*BRIEF:* Copy each of the rows below word for word.

*SUPPLIED MATERIAL:*
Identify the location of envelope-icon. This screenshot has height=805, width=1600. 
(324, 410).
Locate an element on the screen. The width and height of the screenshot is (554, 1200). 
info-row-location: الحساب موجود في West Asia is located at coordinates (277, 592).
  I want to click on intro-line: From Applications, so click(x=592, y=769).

*TASK SOLUTION:*
Identify the location of envelope-icon. This screenshot has height=805, width=1600. 
(324, 410).
Locate an element on the screen. The width and height of the screenshot is (554, 1200). 
info-row-location: الحساب موجود في West Asia is located at coordinates (277, 592).
  I want to click on intro-line: From Applications, so click(x=592, y=769).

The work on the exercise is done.